SIKESTON, Mo. — The Army Corps of Engineers planned to blow a nearly two-mile-wide hole in an earthen levee late Monday, unleashing a muddy torrent into empty farm fields in a desperate bid to save an Illinois town from rising floodwaters.
Engineers announced their intention to carry out the blast after spending hours pumping liquid explosives into the Birds Point levee near tiny Cairo, Ill. The first explosion was to happen not long after nightfall.
But doubts persisted about whether breaking open the levee would provide the relief needed. How much water would the blast really divert from the Mississippi River? And will authorities have to do the same thing at other trouble spots downstream?
Time was running short to find answers. Five more inches of rain fell overnight, further straining the flood wall protecting tiny Cairo, Ill.
The seemingly endless rain has overwhelmed rivers and strained levees, including one protecting Cairo, at the confluence of the Ohio and Mississippi rivers.

++++++++

Pick up the news report on the Birds Point levee blast after its last sentence and carry it forward.

++++++++

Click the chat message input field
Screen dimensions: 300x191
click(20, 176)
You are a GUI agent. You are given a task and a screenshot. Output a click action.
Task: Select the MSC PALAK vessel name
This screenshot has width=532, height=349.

++++++++

Answer for this exercise
The high water has raised concerns about the strain on the floodwalls in Cairo and other cities. The agency has been weighing for days whether to blow open the Birds Point levee, which would inundate 130,000 acres of Missouri farmland.
Maj. Gen. Michael Walsh — the man ultimately responsible for the decision to go through with the plan— has indicated that he may not stop there if blasting open the Missouri levee does not do the trick.
“This is an event that may use all of the resources that we have to control this level of flooding,” Walsh told reporters at a weekend briefing, describing the amount of water as “unprecedented.”